▶ [Study text]
================

Apart from skin cancer, prostate cancer is the most prevalent cancer in men. The treatment options typically entail active surveillance, surgery, radiation, or a combination of the above. The treatment options for recurrent disease also include surgery, radiation, and focal therapy. In this review, we look at the use of cryoablation for recurrent prostate cancer following radiation treatment.

Abstract

The treatment options for prostate cancer typically entail active surveillance, surgery, radiation, or a combination of the above. Disease recurrence remains a concern, with a wide range of recurrence rates having been reported in the literature. In the setting of recurrence, the salvage treatment options include salvage prostatectomy, salvage high-intensity focused ultrasound (HIFU), stereotactic body radiotherapy (SBRT), salvage brachytherapy, and salvage cryoablation. In this review, we analyze the currently available data related to salvage cryoablation for recurrent prostate cancer following radiation.

Keywords:

prostate cancer; focal therapy; cryoablation; cryotherapy; partial-gland ablation; radiation; prostate cancer recurrence

1. Introduction

Prostate cancer (PCa) is the most common non-skin cancer among men in the United States, with an estimated 191,930 new cases and 33,330 deaths in 2020 [1]. Radiation therapy is an effective treatment option for PCa and is widely used to treat PCa. The Phoenix criteria are the most accepted definition for radiation failure, and they utilize a prostate-specific antigen (PSA) rise of ≥2 ng/mL from the nadir [2]. Prior to the Phoenix criteria, the ASTRO criteria were used to determine radiation failure (three increases of PSA above the PSA nadir) [2]. The treatment options for recurrent prostate cancer following radiation include salvage cryotherapy (SCT), salvage radical prostatectomy with lymphadenectomy, salvage high-intensity focused ultrasound (HIFU), salvage brachytherapy, and salvage radiation [3]. The probability of biochemical recurrence following radiation therapy varies, with some literature citing that roughly 30–50% of patients experience biochemical recurrence within 10 years [4]. The risk of recurrence is contingent upon the initial risk group, with studies indicating that patients characterized by a higher Gleason score, elevated PSA levels, and an advanced clinical stage face an increased risk of biochemical relapse.

Cryoablation involves the use of extreme cold to destroy cancer cells [5,6,7]. Originally explored as a treatment option for primary prostate cancer, cryoablation has since shown promising results in the treatment of local recurrence after radiation therapy [8,9,10]. However, there remains a degree of uncertainty pertaining to the consensus on the use of salvage cryoablation. This review will focus on the available literature pertaining to the use of salvage cryoablation in prostate cancer recurrence.

2. Materials and Methods

2.1. Search Strategy

A literature review was conducted to assess the available literature on the effectiveness of salvage cryoablation therapy for local recurrence of prostate cancer after radiation treatment. A search of the PubMed database was conducted, using a combination of the following search terms: “salvage”, “cryoablation”, “cryosurgery”, “recurrence”, “prostate cancer”, and “radiation therapy”. The search was limited to studies with results published in English and included studies from January 1995 to December 2023. Complete search terms are listed in Supplementary Material S1.

================

▶ [Data records]
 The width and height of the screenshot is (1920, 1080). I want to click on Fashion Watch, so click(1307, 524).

================

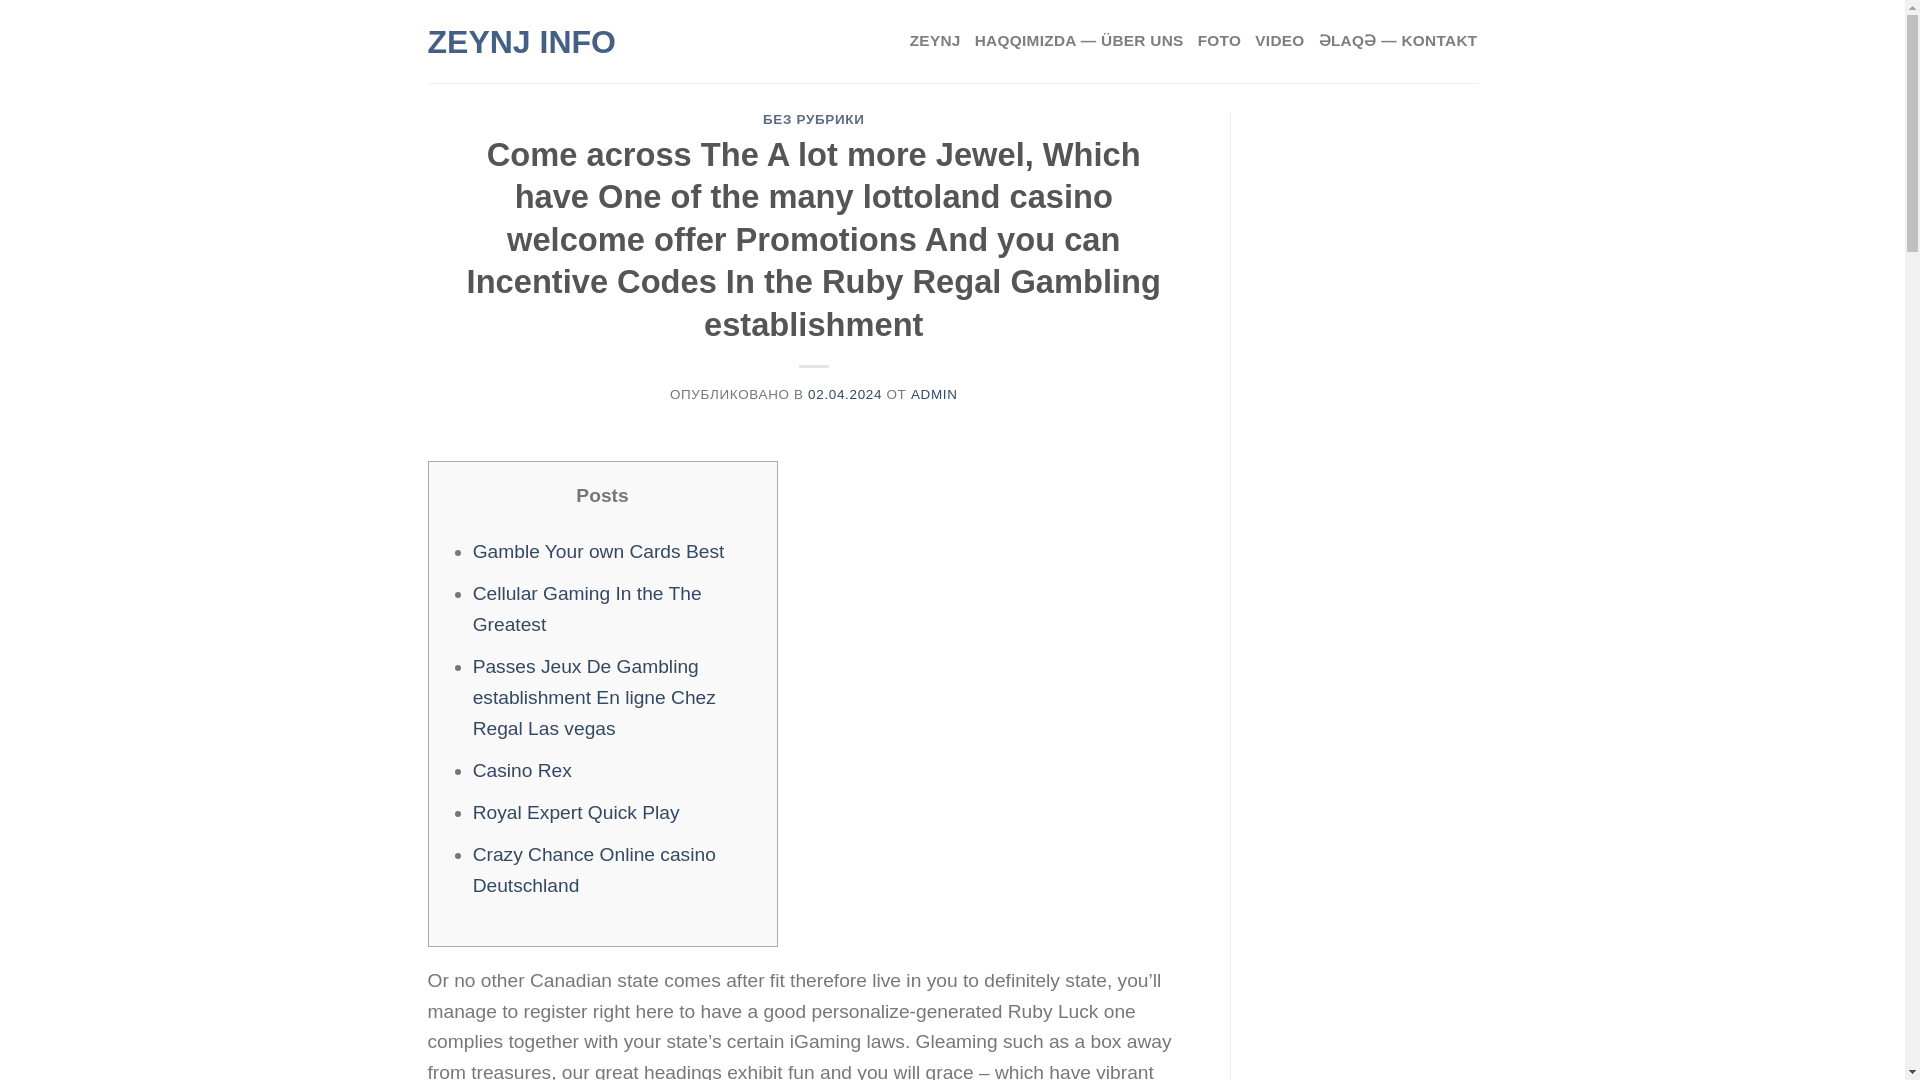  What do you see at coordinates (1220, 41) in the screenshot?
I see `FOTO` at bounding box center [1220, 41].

================

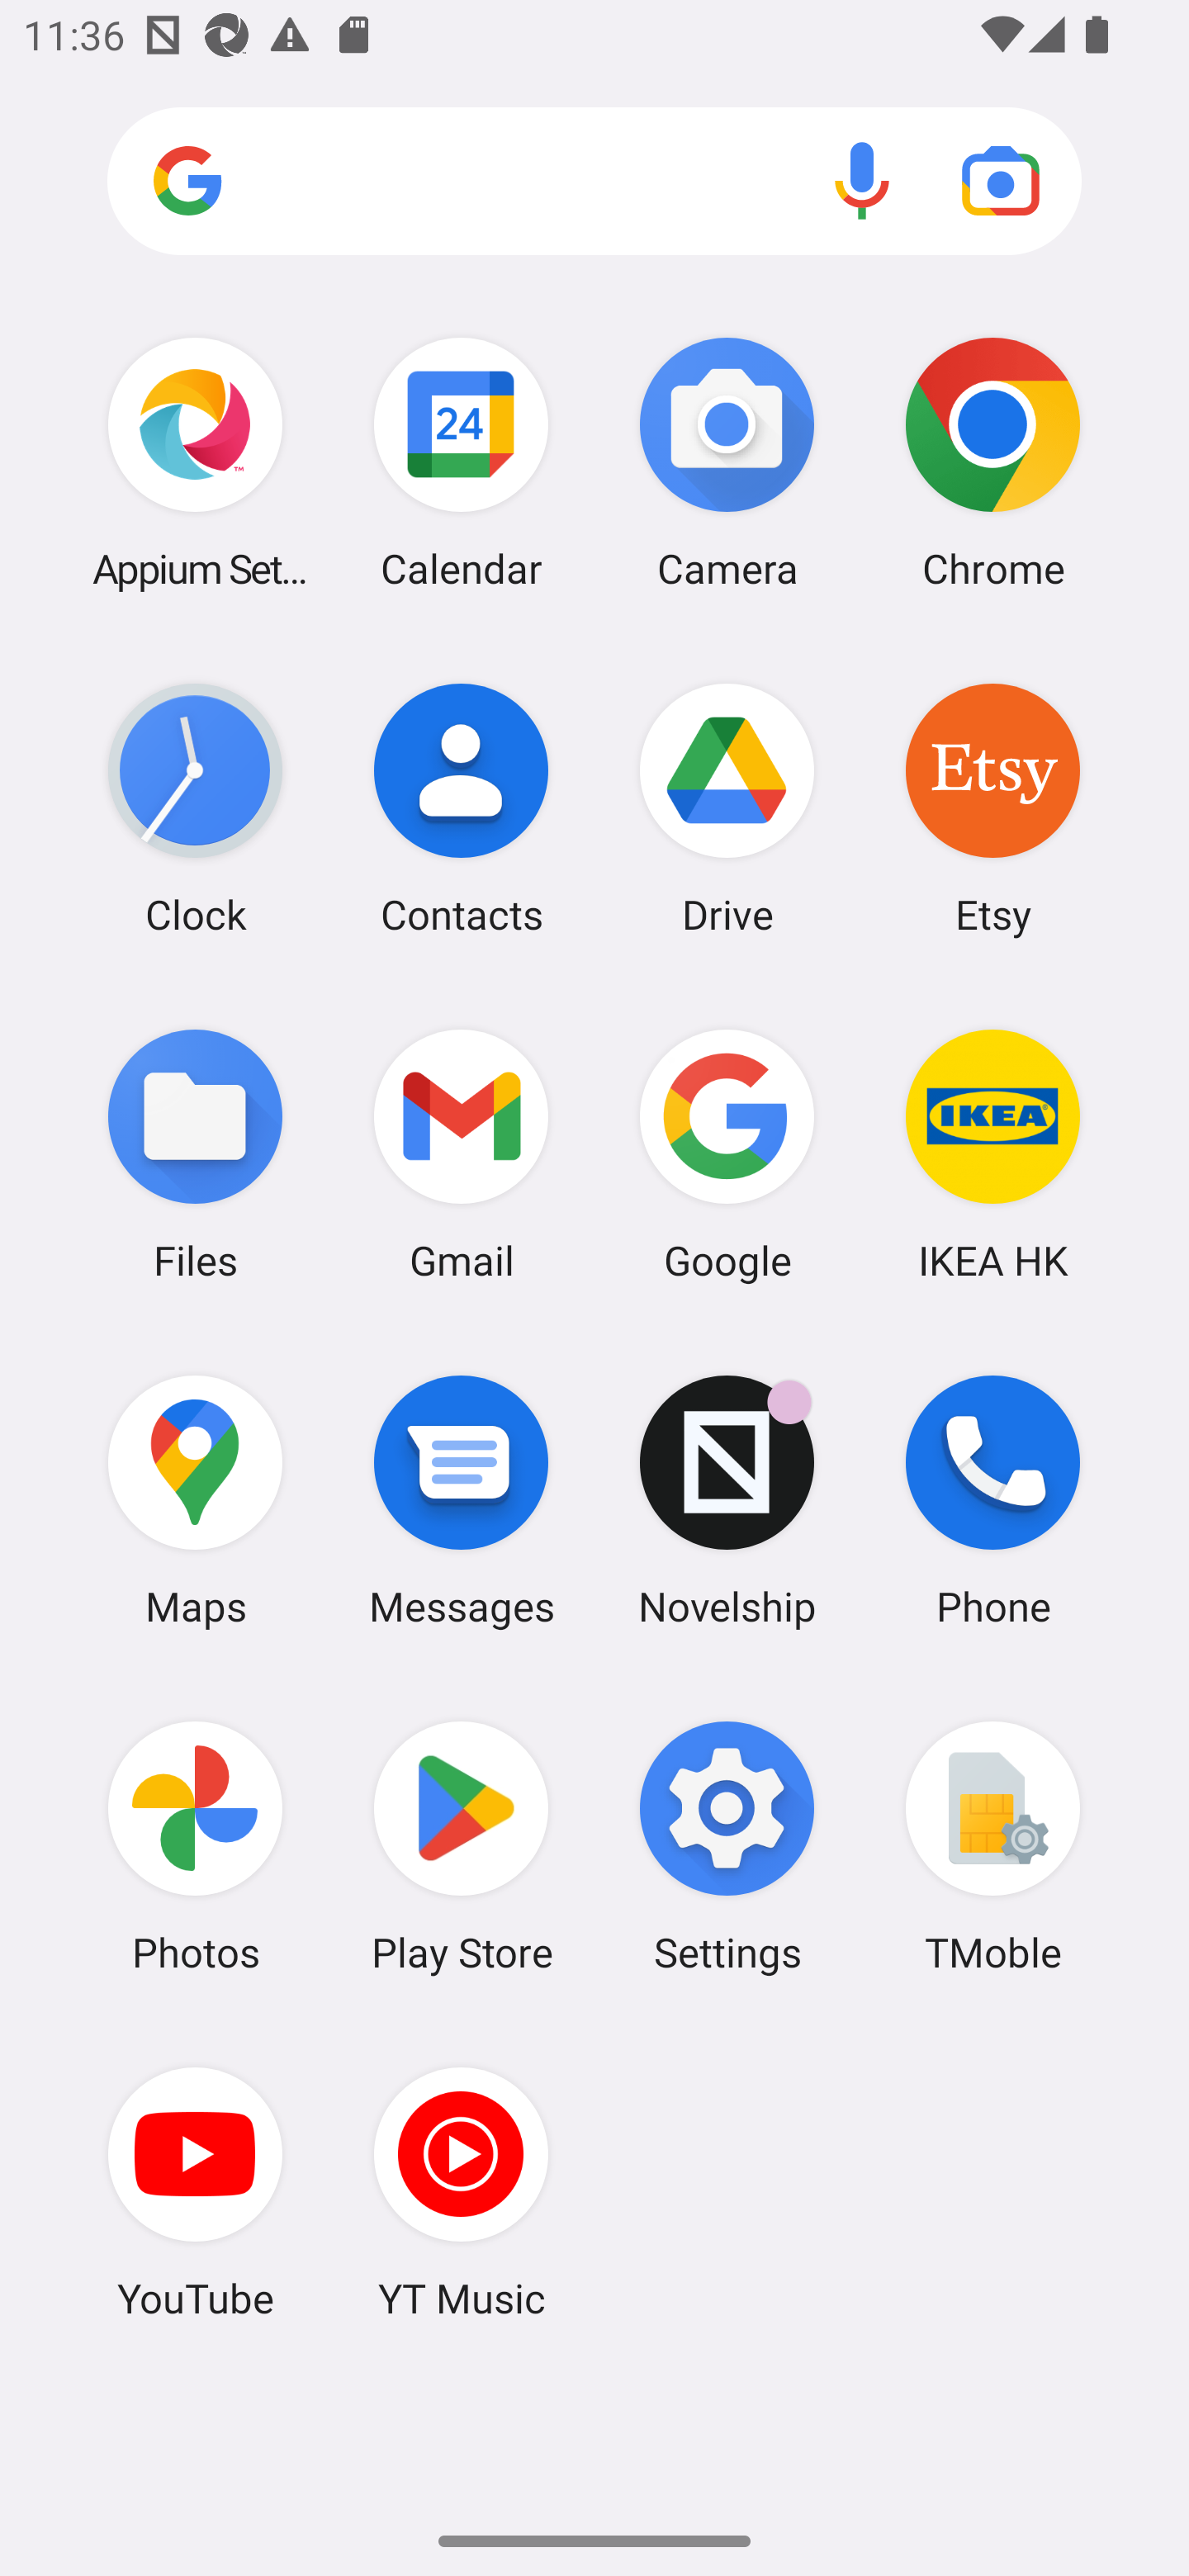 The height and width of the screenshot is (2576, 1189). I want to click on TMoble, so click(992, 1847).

================

▶ [Activity]
Decide whether each statement agrees with the salvage cryoablation review. Answer yes or no for each, and quote the review's deciding words.
1. Under the Phoenix criteria, radiation failure is a PSA rise of at least 2 ng/mL from the nadir.
2. The literature search included studies published in any language.
3. Cryoablation was first explored as a treatment for local recurrence after radiation therapy.

▶ [Problem solution]
1. Yes: "they utilize a prostate-specific antigen (PSA) rise of ≥2 ng/mL from the nadir"
2. No: "The search was limited to studies with results published in English"
3. No: "Originally explored as a treatment option for primary prostate cancer"